• INSTRUCTIONS TO FOLLOW
Reproduce exactly the line that contains "GUIRNALDA BRUJITAS (62, 1922)" and every line after it through the end of the records below, leaving out all pictures.

*** RECORDS ***

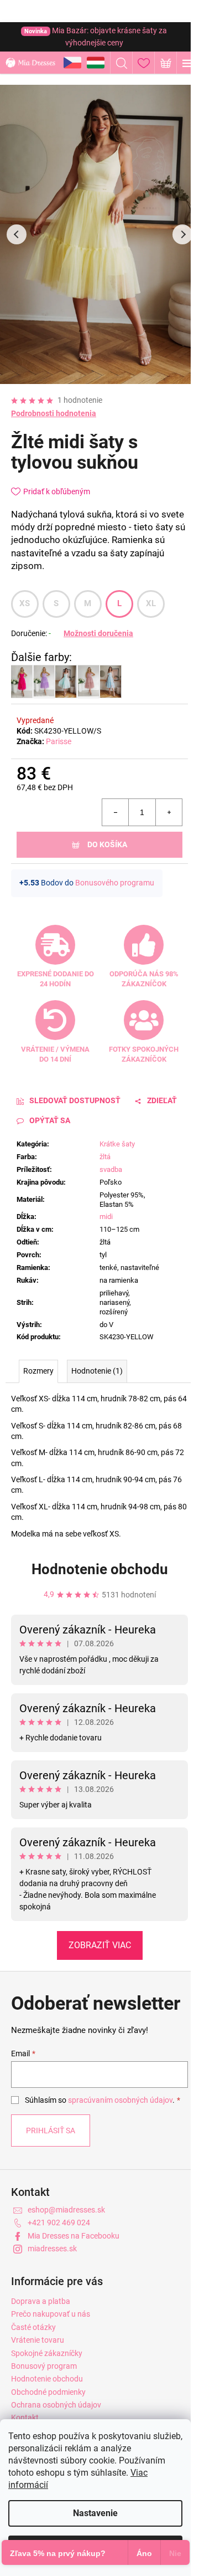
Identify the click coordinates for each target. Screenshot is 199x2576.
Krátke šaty (117, 1144)
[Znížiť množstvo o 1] (115, 812)
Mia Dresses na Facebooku (73, 2235)
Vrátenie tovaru (37, 2340)
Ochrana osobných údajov (56, 2404)
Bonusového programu (114, 882)
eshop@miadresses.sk (66, 2209)
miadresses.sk (52, 2248)
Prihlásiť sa (50, 2130)
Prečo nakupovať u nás (50, 2313)
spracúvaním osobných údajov (120, 2100)
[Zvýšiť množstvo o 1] (168, 812)
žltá (105, 1157)
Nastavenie (95, 2513)
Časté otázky (33, 2327)
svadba (111, 1169)
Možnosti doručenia (98, 633)
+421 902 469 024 (59, 2222)
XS (24, 603)
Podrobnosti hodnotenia (53, 413)
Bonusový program (44, 2366)
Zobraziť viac (100, 1945)
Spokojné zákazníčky (46, 2353)
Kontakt (25, 2417)
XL (151, 603)
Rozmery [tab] (38, 1370)
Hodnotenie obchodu (100, 1569)
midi (106, 1216)
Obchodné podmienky (48, 2392)
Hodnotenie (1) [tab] (97, 1370)
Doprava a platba (40, 2301)
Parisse (58, 741)
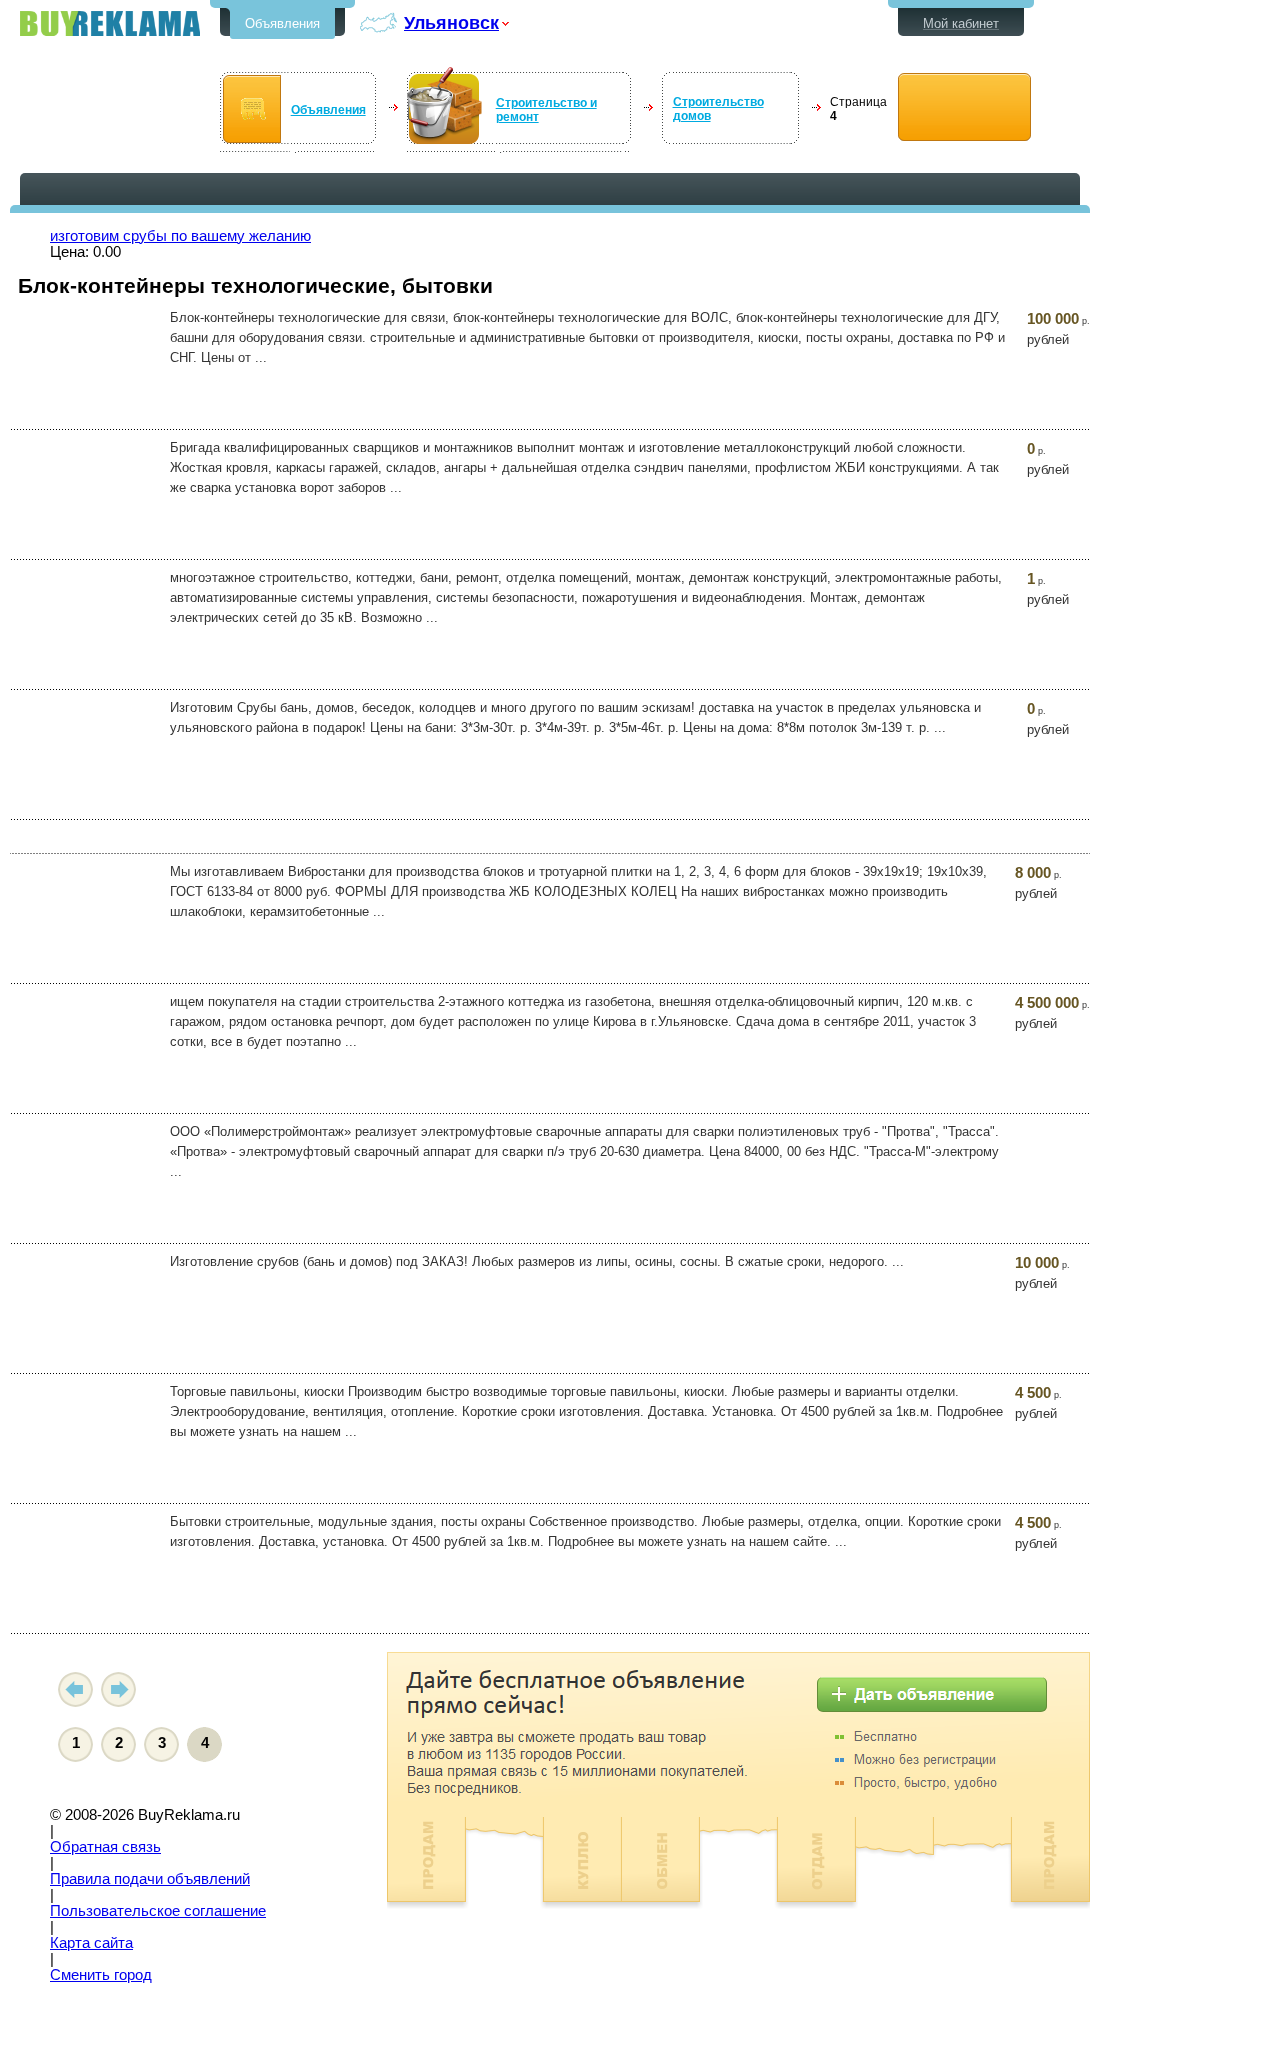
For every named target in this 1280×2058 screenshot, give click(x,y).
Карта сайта (91, 1943)
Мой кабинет (961, 23)
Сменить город (101, 1975)
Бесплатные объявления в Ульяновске (110, 23)
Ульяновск (451, 22)
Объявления (282, 23)
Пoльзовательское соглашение (158, 1911)
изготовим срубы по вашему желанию (180, 236)
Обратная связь (105, 1847)
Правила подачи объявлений (150, 1879)
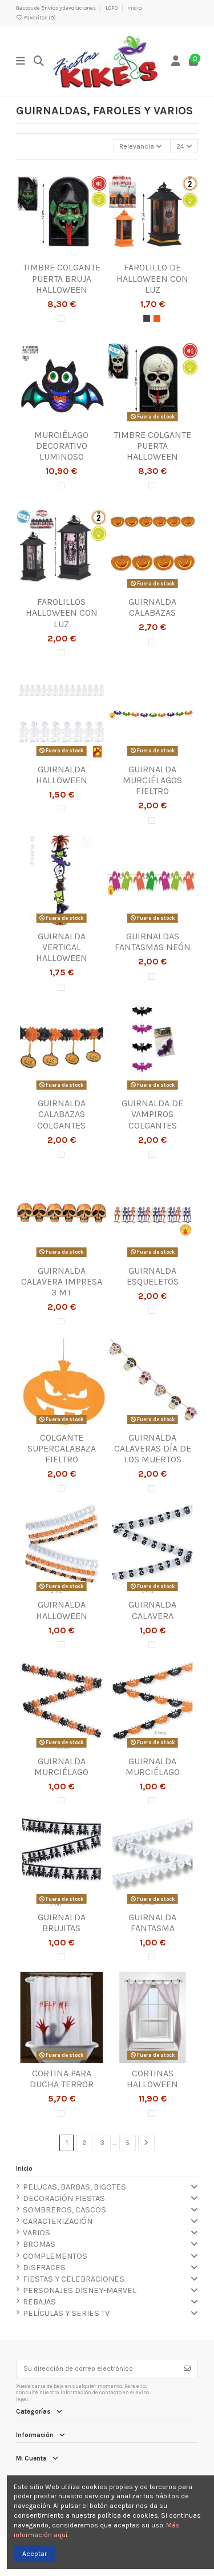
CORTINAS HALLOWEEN (152, 2078)
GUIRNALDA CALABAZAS (152, 607)
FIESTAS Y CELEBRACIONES (73, 2279)
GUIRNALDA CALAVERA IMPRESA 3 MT (61, 1281)
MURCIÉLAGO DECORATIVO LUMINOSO (61, 445)
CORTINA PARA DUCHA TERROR (62, 2078)
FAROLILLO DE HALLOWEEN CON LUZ (152, 278)
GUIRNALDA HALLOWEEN (61, 774)
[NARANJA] (157, 318)
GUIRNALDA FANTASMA (152, 1922)
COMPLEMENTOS (55, 2256)
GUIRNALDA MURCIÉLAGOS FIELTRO (152, 780)
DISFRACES (44, 2267)
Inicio (134, 8)
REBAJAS (39, 2302)
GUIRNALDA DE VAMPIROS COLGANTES (152, 1114)
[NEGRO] (146, 318)
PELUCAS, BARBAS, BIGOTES (74, 2187)
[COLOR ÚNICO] (61, 318)
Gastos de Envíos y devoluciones (56, 8)
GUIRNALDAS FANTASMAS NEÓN (153, 941)
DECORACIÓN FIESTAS (64, 2198)
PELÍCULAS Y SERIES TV (66, 2313)
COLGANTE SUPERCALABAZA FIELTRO (61, 1448)
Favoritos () (39, 17)
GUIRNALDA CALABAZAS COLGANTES (61, 1114)
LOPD (112, 8)
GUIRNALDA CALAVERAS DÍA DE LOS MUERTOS (152, 1448)
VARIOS (36, 2233)
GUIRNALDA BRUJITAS (62, 1922)
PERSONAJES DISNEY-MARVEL (79, 2290)
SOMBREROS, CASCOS (64, 2210)
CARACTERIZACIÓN (57, 2221)
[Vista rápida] (74, 254)
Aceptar (34, 2554)
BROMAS (39, 2244)
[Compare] (61, 254)
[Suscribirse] (187, 2368)
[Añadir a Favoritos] (47, 254)
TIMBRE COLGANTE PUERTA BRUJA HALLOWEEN (61, 278)
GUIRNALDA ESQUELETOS (153, 1276)
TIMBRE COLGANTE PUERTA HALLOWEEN (152, 445)
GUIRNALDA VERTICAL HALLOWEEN (61, 947)
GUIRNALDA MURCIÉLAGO (61, 1766)
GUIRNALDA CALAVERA (152, 1610)
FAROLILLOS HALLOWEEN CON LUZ (62, 612)
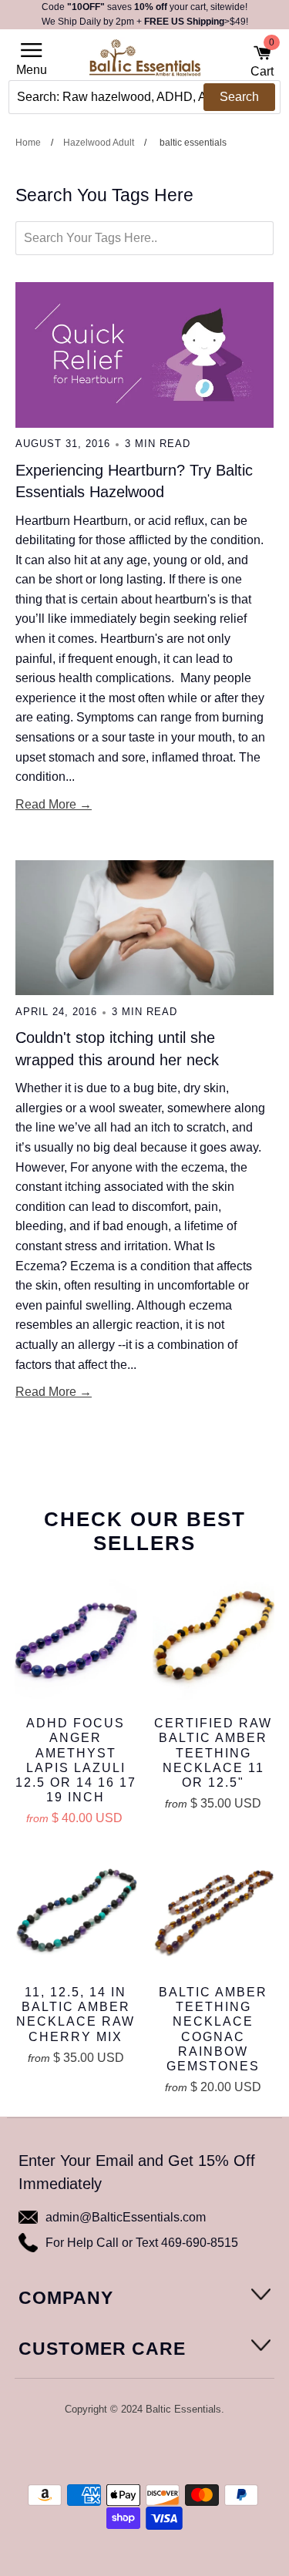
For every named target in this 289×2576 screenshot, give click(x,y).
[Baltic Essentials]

*** End of RECORDS ***

• ANSWER FOR THE TASK
GUIRNALDA BRUJITAS (62, 1922)
PERSONAJES DISNEY-MARVEL (79, 2290)
SOMBREROS, CASCOS (64, 2210)
CARACTERIZACIÓN (57, 2221)
[Vista rápida] (74, 254)
Aceptar (34, 2554)
BROMAS (39, 2244)
[Compare] (61, 254)
[Suscribirse] (187, 2368)
[Añadir a Favoritos] (47, 254)
TIMBRE COLGANTE PUERTA BRUJA HALLOWEEN (61, 278)
GUIRNALDA ESQUELETOS (153, 1276)
TIMBRE COLGANTE PUERTA HALLOWEEN (152, 445)
GUIRNALDA VERTICAL HALLOWEEN (61, 947)
GUIRNALDA MURCIÉLAGO (61, 1766)
GUIRNALDA CALAVERA (152, 1610)
FAROLILLOS HALLOWEEN CON LUZ (62, 612)
For every named target in this 289×2576 screenshot, give click(x,y).
[Baltic Essentials]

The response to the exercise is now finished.